Por esse motivo, a assistente social da unidade de saúde registrou negligência. Além disso, a criança apresentava quadro de desidratação, o que não ocorre em um ou dois dias, conforme a Sesau. “Segundo consta da ficha de atendimento, foram orientados a seguir em ambulância para a UPA Vila Almeida, mas decidiram por socorrer a criança por métodos próprios, no entanto primeiramente optaram por passam em sua residência para buscar roupas”, disse a Sesau em nota encaminhada ao Diário Digital.

O órgão informou ainda que haverá uma sindicância para apurar a morte, procedimento normal da Sesau. Quando do falecimento, após tentativa de reanimação no shopping, a família alegou ter passado por várias unidades de saúde sem que o bebê apresentasse melhoras. Há dias, a criança apresentava quadro de desidratação.

Porém, segundo os registros da Sesau, houve apenas uma consulta pediátrica da criança realizada em 2015. No dia dos fatos, os familiares procuraram atendimento de emergência na rede pública de saúde e foram orientados para seguir em ambulância para a UPA Vila Almeida, mas, como já foi mencionado, decidiram por socorrer a criança por métodos próprios. A intenção era passar em casa, almoçar e para pegar roupas para o bebê.

Neste ínterim, o estado de saúde da criança se agravou, o que motivou os pais a buscarem auxílio no Shopping Norte-Sul, pois moram perto do local, segundo informou a família na ocasião.

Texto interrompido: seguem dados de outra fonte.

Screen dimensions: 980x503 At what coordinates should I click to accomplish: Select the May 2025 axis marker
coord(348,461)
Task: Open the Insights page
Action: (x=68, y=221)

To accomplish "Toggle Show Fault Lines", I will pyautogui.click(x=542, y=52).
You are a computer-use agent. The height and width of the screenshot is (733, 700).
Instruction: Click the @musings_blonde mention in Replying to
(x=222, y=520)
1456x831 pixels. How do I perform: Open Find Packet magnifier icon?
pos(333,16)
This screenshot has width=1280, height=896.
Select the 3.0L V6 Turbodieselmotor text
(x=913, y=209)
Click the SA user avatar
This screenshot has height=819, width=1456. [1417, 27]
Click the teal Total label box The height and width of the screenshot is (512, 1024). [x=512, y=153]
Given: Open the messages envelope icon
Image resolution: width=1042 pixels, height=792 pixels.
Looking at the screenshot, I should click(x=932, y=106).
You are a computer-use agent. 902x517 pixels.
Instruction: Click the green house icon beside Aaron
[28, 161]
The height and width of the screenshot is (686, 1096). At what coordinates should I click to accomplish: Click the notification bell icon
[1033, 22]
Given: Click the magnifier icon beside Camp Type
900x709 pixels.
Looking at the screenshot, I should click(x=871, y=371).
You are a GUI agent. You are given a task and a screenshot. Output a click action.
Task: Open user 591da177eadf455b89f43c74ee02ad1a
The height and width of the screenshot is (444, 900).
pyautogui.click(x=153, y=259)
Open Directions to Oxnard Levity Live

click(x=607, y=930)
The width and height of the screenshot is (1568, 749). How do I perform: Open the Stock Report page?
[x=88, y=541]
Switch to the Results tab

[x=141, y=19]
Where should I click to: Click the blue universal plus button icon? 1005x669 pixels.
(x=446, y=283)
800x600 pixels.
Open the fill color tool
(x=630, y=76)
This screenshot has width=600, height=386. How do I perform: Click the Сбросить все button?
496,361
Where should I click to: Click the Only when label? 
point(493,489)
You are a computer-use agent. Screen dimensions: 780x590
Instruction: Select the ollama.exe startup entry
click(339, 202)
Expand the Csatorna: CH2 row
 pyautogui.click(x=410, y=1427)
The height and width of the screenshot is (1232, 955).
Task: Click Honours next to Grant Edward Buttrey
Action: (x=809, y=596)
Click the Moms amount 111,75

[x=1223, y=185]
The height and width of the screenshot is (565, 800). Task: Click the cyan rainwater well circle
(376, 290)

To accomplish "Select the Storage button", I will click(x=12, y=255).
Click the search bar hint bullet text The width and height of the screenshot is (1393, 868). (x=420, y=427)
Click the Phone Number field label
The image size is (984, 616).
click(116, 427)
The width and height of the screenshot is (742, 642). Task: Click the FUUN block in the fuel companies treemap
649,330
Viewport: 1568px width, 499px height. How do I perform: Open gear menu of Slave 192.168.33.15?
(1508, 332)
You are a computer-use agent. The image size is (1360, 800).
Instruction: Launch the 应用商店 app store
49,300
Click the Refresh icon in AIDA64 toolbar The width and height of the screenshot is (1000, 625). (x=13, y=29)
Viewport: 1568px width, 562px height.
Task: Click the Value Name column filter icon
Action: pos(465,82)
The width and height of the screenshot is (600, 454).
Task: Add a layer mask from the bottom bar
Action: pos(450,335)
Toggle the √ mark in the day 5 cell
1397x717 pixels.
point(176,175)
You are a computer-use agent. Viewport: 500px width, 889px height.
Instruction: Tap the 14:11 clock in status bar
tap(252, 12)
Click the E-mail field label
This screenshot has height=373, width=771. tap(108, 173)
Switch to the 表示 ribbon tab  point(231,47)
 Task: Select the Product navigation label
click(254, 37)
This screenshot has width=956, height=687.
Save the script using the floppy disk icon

“Sempre que há necessidade de traslado para outra unidade de saúde, as ambulâncias do SAMU prestam esse serviço, exceto, como foi o caso, dos pacientes optarem por transferência própria”, explicou a Sesau. “Nesse caso específico, temos em histórico do paciente que a criança fez avaliação médica apenas uma vez, em 2015 e, posteriormente, agora com este atendimento de emergência”, reiterou a secretaria na nota. 

A Sesau informa que a sindicância será enviada para os responsáveis pela investigação já aberta pela Polícia Civil.